Your answer is the lines from the one that has "Instruction: Go back with the left arrow icon" through the last line of the records below, retyped exactly and alone.

Stored data entries:
==============================

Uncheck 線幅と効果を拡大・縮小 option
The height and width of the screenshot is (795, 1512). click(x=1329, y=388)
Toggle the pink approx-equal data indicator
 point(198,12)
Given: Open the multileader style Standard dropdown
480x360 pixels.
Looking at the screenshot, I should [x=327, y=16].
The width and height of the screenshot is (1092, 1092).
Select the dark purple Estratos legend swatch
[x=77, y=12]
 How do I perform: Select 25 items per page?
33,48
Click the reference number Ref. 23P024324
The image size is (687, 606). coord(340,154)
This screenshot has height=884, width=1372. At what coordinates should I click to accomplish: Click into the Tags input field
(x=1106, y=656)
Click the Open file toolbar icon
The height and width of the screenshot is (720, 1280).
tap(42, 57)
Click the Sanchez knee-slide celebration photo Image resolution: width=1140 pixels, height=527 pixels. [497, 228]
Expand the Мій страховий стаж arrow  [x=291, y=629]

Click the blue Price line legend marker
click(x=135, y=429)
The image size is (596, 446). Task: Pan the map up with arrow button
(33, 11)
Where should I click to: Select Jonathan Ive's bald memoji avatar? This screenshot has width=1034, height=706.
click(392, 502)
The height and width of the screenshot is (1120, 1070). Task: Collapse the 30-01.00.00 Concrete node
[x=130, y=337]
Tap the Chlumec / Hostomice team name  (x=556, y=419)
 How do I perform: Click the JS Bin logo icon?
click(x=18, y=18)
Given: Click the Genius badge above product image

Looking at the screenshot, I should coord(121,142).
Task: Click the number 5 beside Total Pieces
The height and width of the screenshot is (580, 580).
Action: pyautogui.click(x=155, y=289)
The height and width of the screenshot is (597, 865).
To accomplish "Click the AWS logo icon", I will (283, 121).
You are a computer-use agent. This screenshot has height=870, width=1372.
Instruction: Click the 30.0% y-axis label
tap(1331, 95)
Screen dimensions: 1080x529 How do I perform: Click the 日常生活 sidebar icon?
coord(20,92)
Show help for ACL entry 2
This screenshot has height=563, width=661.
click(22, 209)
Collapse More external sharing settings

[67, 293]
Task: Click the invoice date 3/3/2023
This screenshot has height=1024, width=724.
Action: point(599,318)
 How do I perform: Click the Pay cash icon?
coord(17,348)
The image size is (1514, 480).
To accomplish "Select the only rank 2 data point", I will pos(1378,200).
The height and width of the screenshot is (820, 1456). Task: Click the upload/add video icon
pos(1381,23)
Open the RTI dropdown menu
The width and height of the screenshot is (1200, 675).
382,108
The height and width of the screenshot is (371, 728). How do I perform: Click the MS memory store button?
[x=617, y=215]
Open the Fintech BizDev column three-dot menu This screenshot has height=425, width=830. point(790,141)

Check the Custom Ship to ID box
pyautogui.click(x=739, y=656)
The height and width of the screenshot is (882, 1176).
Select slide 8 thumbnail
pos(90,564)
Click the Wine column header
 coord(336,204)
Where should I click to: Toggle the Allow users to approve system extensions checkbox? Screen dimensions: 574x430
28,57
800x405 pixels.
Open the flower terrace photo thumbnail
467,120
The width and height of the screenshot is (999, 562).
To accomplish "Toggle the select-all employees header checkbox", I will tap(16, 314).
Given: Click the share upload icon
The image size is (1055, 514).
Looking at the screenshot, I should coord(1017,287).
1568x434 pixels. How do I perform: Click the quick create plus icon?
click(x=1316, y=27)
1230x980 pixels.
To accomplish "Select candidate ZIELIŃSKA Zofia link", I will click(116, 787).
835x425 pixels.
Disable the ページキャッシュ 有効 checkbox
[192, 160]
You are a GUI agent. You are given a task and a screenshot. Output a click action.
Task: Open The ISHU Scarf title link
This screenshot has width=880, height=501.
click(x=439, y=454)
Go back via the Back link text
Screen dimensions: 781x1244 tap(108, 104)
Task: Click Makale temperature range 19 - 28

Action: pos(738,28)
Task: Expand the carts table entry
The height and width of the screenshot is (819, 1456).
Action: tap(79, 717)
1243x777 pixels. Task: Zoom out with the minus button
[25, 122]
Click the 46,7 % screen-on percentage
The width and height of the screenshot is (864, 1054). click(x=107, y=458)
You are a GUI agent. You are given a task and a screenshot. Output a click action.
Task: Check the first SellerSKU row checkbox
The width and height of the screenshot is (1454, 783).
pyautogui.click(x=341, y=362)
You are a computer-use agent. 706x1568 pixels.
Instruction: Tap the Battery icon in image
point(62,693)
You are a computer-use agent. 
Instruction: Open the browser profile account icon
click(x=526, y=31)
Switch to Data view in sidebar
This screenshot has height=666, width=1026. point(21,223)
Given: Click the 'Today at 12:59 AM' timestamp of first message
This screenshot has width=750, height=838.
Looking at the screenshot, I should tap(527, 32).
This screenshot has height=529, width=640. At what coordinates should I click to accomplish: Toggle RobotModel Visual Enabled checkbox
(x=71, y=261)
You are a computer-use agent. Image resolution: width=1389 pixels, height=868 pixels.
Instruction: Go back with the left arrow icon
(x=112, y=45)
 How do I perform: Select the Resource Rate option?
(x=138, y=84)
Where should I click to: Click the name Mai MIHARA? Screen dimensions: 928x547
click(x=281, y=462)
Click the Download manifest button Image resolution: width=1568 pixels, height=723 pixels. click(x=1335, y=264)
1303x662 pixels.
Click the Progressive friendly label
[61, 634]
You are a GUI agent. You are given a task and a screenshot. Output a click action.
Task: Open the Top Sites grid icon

==============================

__REPLY TO THE TASK__
Instruction: Go back with the left arrow icon
(x=112, y=45)
 How do I perform: Select the Resource Rate option?
(x=138, y=84)
Where should I click to: Click the name Mai MIHARA? Screen dimensions: 928x547
click(x=281, y=462)
Click the Download manifest button Image resolution: width=1568 pixels, height=723 pixels. click(x=1335, y=264)
1303x662 pixels.
Click the Progressive friendly label
[61, 634]
You are a GUI agent. You are given a task and a screenshot. Output a click action.
Task: Open the Top Sites grid icon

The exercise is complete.